I slip out of bed with the cigarette between my fingers. He’s lit himself a cigar and sucks on it as he watches me find various articles of clothing and slip them on, one by one.

“You’re leaving so soon?”

I give him one of my best smiles. This is number 14: Sweet Regret.

“Your wife is getting suspicious, Nick. I’m going home – and so should you.”

“Aww, let her think what she wants.” He makes a dismissive gesture with his cigar, raining ash down on the bedside table. “Business is business. I told her not to pry, and she won’t, no matter what she suspects.” He runs his tongue along his bottom lip, and narrows his eyes in a way I’ve known before in many men, and learned to respect, if not fear. “She’s a good woman, Liz. She knows her place.”
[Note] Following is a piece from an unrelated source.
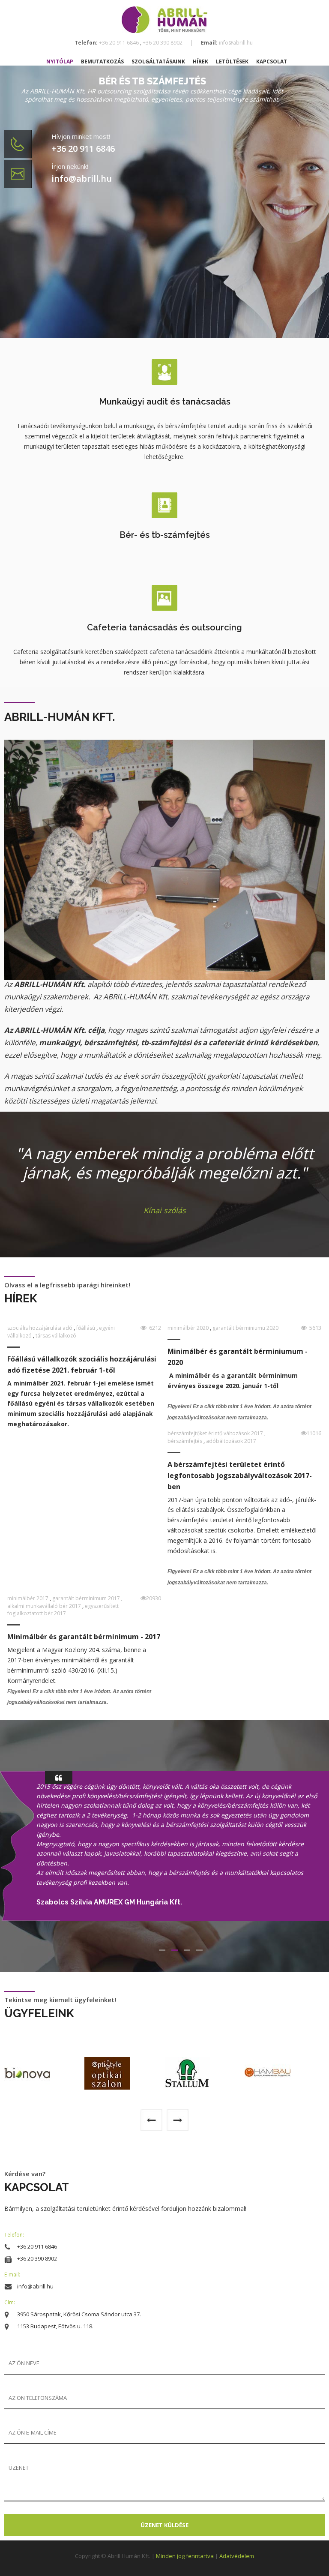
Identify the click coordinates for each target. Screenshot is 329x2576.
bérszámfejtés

I smother my laughter and turn away, pretend to busy myself with my purse. He’s tried this line before. It’s been a threat, and it’s been a challenge. This time it’s almost a mix of both.

“What, are you droppin’ me, Nicky? Should I be afraid?” I shoot him a look over my shoulder.

He takes a long drag on that cigar, making me wait. “Drop you? No, sweet-tits, I wouldn’t do that. You haven’t nearly started borin’ me yet.”

Nice to know we’re on the same page. But he grins at me, and I know he’s just joking. This man feels love for me, of a sort. It’s nice to be loved, at least by men whose love is worth having. And Nick Trollieti is a man whose love is worth having.

I roll my eyes and respond to his “come hither” gesture. There’s an art to walking: keep it slow, swing your hips. He can wait on my damn pleasure. It always leaves him wanting more, and that’s the way I like it.

My lips on his temple, his hand on my ass. It’s familiar and pleasing, and I’ll miss it.

But there’ll be another Nick. There’s always another Nick.

“Do ya love me, toots?”

“You know it, baby. Give my love to your boys.”

I don’t look back.

It’s in the paper the next evening: “Business Leader Found Dead in Hotel Room”. Part of me wants to cut it out, frame it and hang it on my wall. Or maybe stick it into a scrapbook. But I ain’t that big a fool.

I read over the article again, and my eyes keep drifting back to the picture of Nicky’s cute mug alongside it. Poor Nicky. But, as they say, if you want to make an omelette, you gotta break a few eggs.